Sam Bankman-Fried: Arrested crypto boss hugs parents as he’s denied bail for ‘one of the biggest financial scams in US history’ | Science and technology news
Former cryptocurrency exchange boss Sam Bankman-Fried hugged his parents after he was denied bail for “one of the largest financial frauds in American history.”
The 30-year-old FTX founder has been charged by the US Securities and Exchange Commission with fraud and violating campaign finance laws. He too is being sued.
Following his arrest in the Bahamasa judge denied him bail, saying he was a “great” escape risk and instead sent him to a local correctional facility.
Bankman-Fried will remain in custody in the Bahamas until at least February 8.
The latest developments cap a stunning fall from grace in recent weeks for the man known as SBF, who has a fortune worth over £20 billion FTX one of the largest stock exchanges in the world before abruptly collapsing this year.
Bankman-Fried has previously apologized to clients and acknowledged oversight failures at FTX, but said he personally does not believe he is criminally responsible.
US Attorney Damian Williams said in New York on Tuesday that Bankman-Fried had used “stolen customer money” to make illegal campaign contributions to Democrats and Republicans, describing it as part of one of the “largest financial frauds in American history”.
Bankman-Fried faces a maximum sentence of 115 years in prison if convicted on all eight counts, prosecutors said.
He was arrested at his home in a gated community in Nassau, the capital of the Bahamas.
In which Charges unsealed Tuesday morningU.S. prosecutors alleged that Bankman-Fried engaged in a scheme to defraud FTX’s clients by using their deposits to pay expenses and debts and to make investments on behalf of his crypto hedge fund Alameda Research LLC.
He also defrauded Alameda lenders by providing false and misleading information about the condition of the hedge fund and attempted to disguise the money he reportedly made from wire fraud.
Both the SEC and the Commodity Futures Trading Commission (CFTC) accused Mr. Bankman-Fried of fraud in lawsuits filed Tuesday.
The CFTC sued him, Alameda and FTX for alleged fraud related to digital commodity investments.
As of at least May 2019, FTX has raised more than $1.8 billion from equity investors in a year-long “brazen, multi-year scheme” in which Bankman-Fried hid FTX diverting customer funds to Alameda Research, the SEC claimed.
Bankman-Fried, who founded FTX in 2019, was an unconventional figure who wore wild hair, T-shirts and shorts to panel appearances with statesmen like former US President Bill Clinton.

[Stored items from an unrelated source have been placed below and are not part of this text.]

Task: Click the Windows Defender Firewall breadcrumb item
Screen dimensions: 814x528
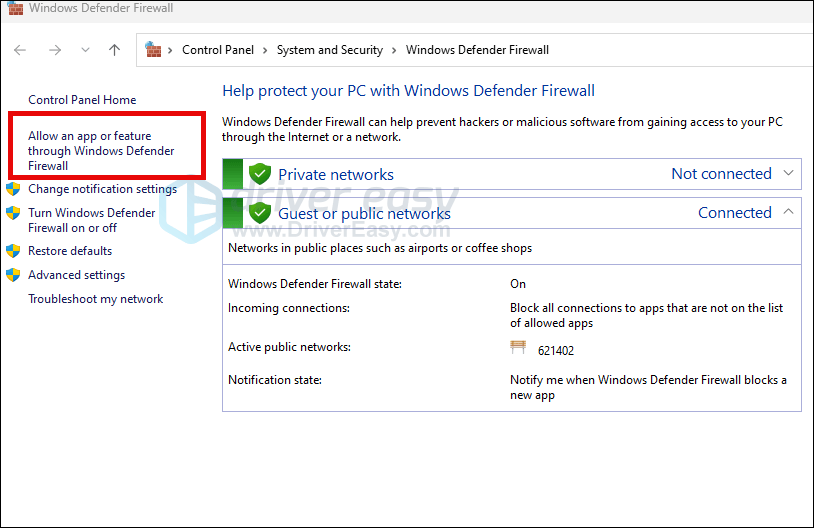Action: (477, 50)
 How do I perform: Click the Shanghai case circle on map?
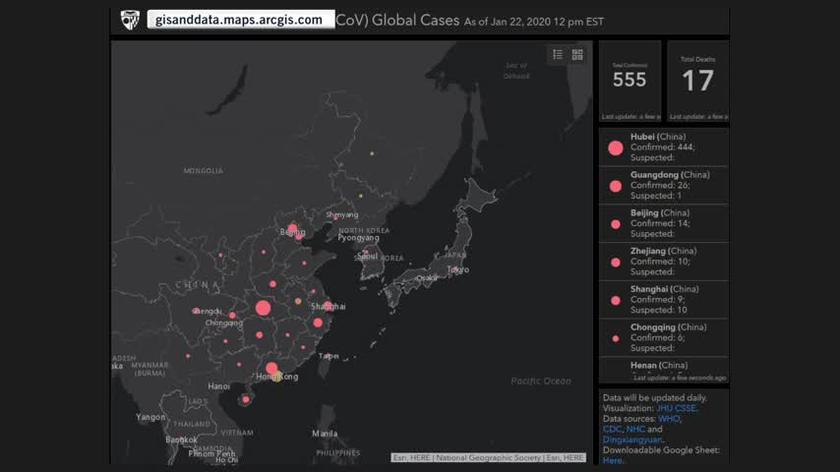327,305
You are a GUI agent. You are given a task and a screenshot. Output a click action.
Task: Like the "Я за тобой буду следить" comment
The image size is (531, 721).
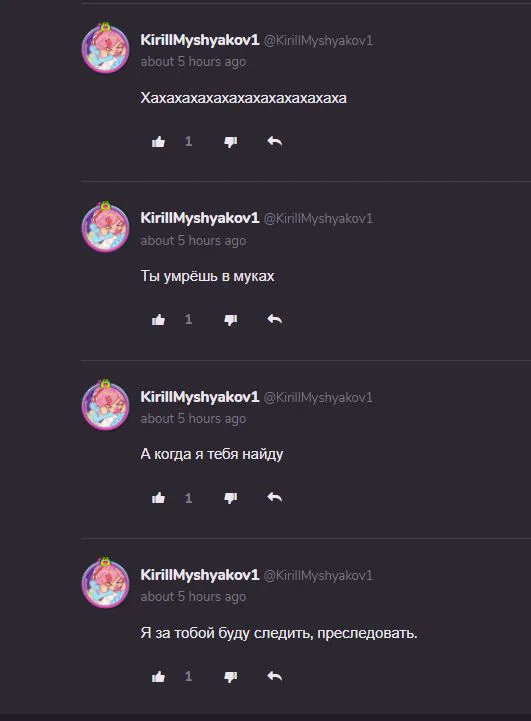click(x=159, y=676)
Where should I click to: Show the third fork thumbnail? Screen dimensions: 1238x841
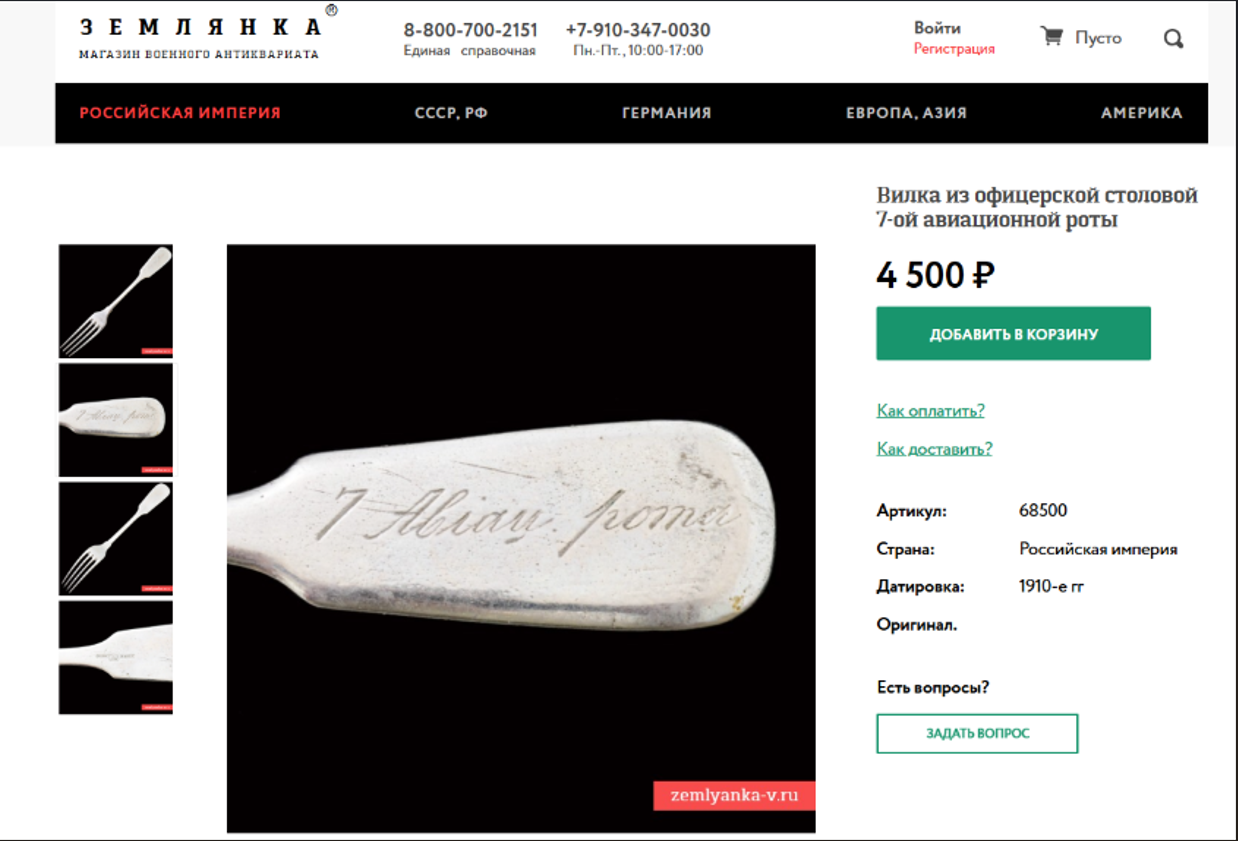(x=116, y=539)
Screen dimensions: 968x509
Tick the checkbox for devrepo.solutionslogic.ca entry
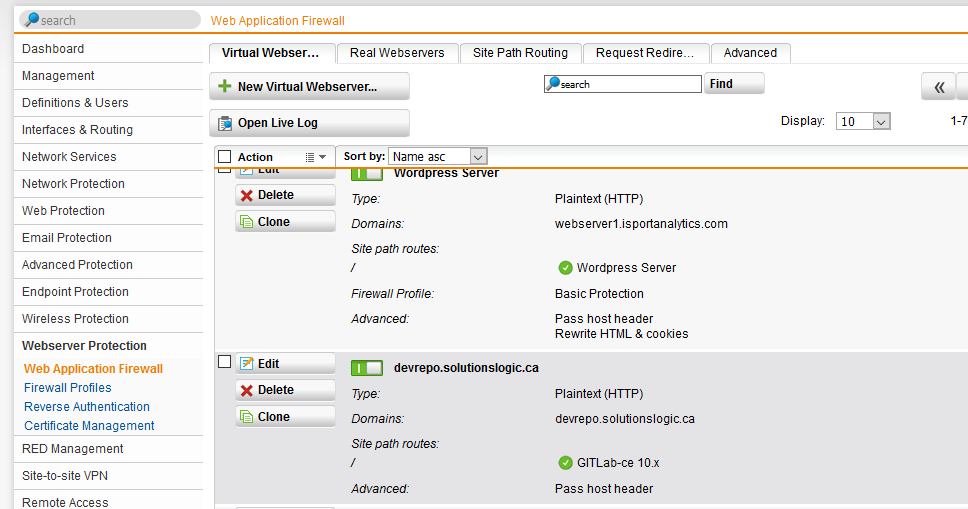[225, 362]
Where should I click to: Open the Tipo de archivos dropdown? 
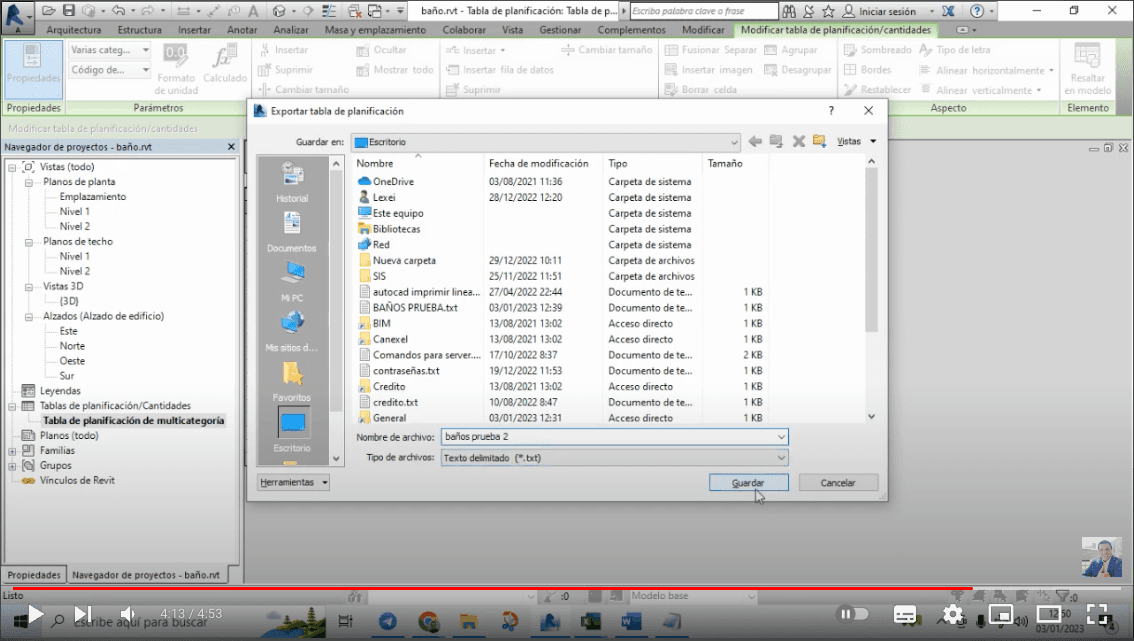[x=780, y=458]
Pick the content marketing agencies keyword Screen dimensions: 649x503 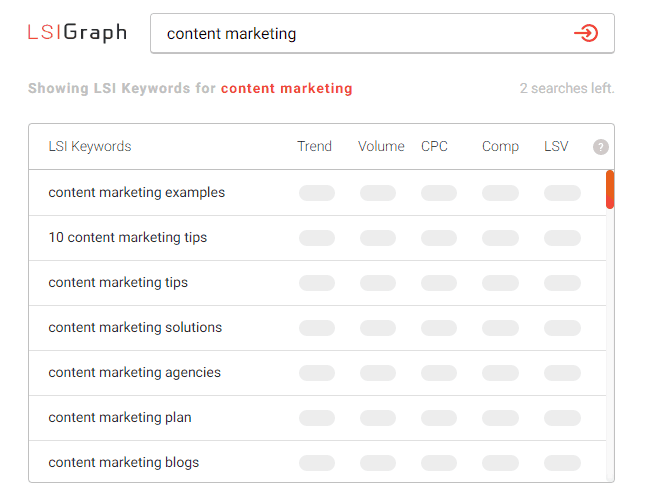click(135, 373)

He became one of Democrats’ biggest donors, contributing $5.2 million (£4.2 million) to President Joe Biden’s 2020 campaign.
Forbes put his net worth at $26.5 billion (£21.4 billion) a year ago.

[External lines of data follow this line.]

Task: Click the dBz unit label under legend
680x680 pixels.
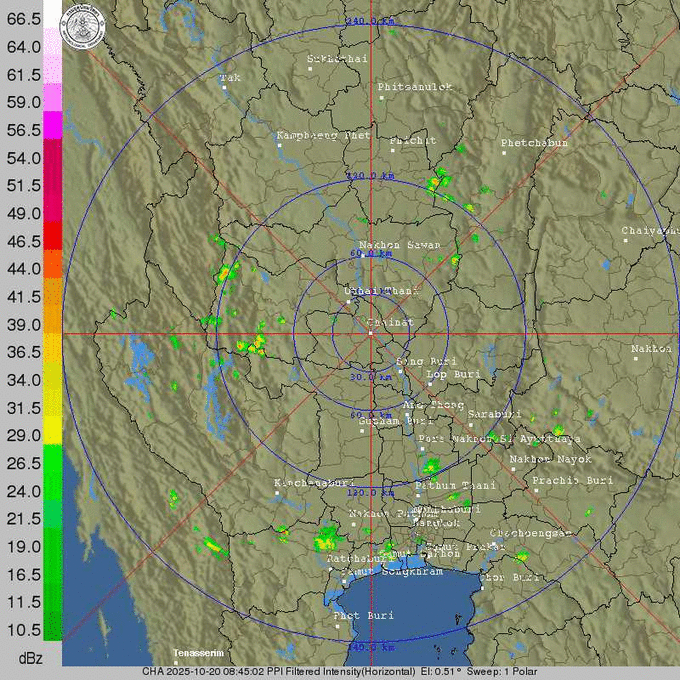Action: tap(31, 656)
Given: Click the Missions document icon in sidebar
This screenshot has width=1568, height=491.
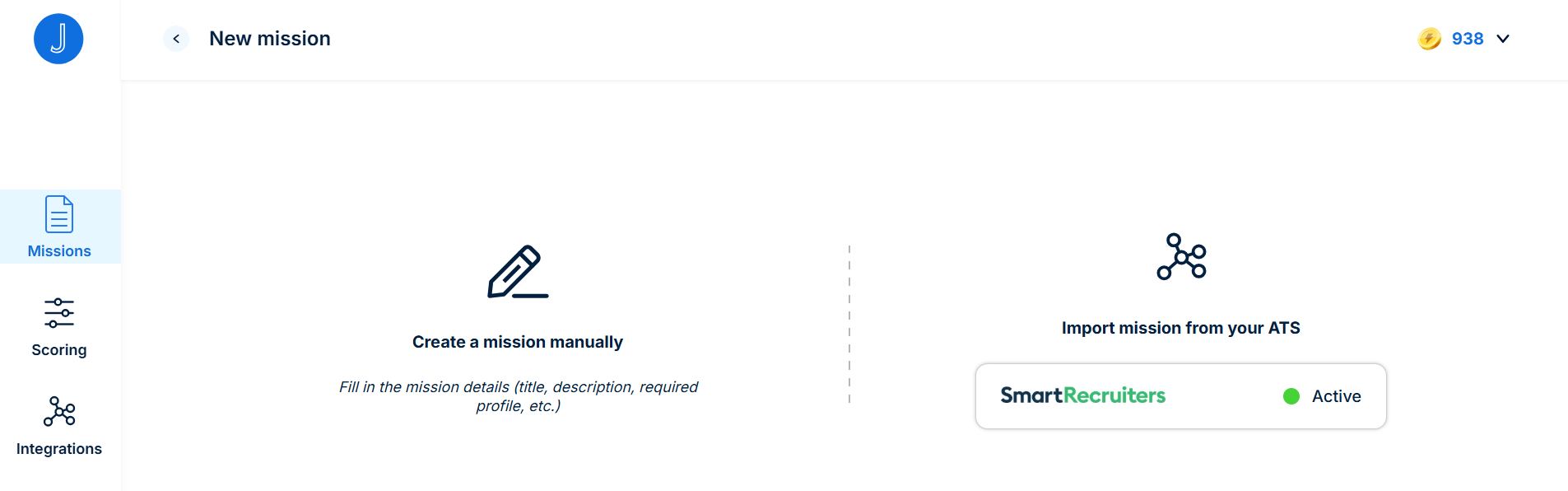Looking at the screenshot, I should point(59,214).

FTX has filed for bankruptcy on November 11, leaving an estimated one million customers and other investors with billions of dollars in losses. SBF resigned as CEO on the same day.
The collapse resonated throughout the crypto world, sending Bitcoin and other digital assets crashing.
John Ray, Bankman-Fried’s successor as CEO, was summoned before the House Financial Services Committee of the US Congress on Tuesday.
A crypto exchange is a platform where investors can trade digital tokens like bitcoin.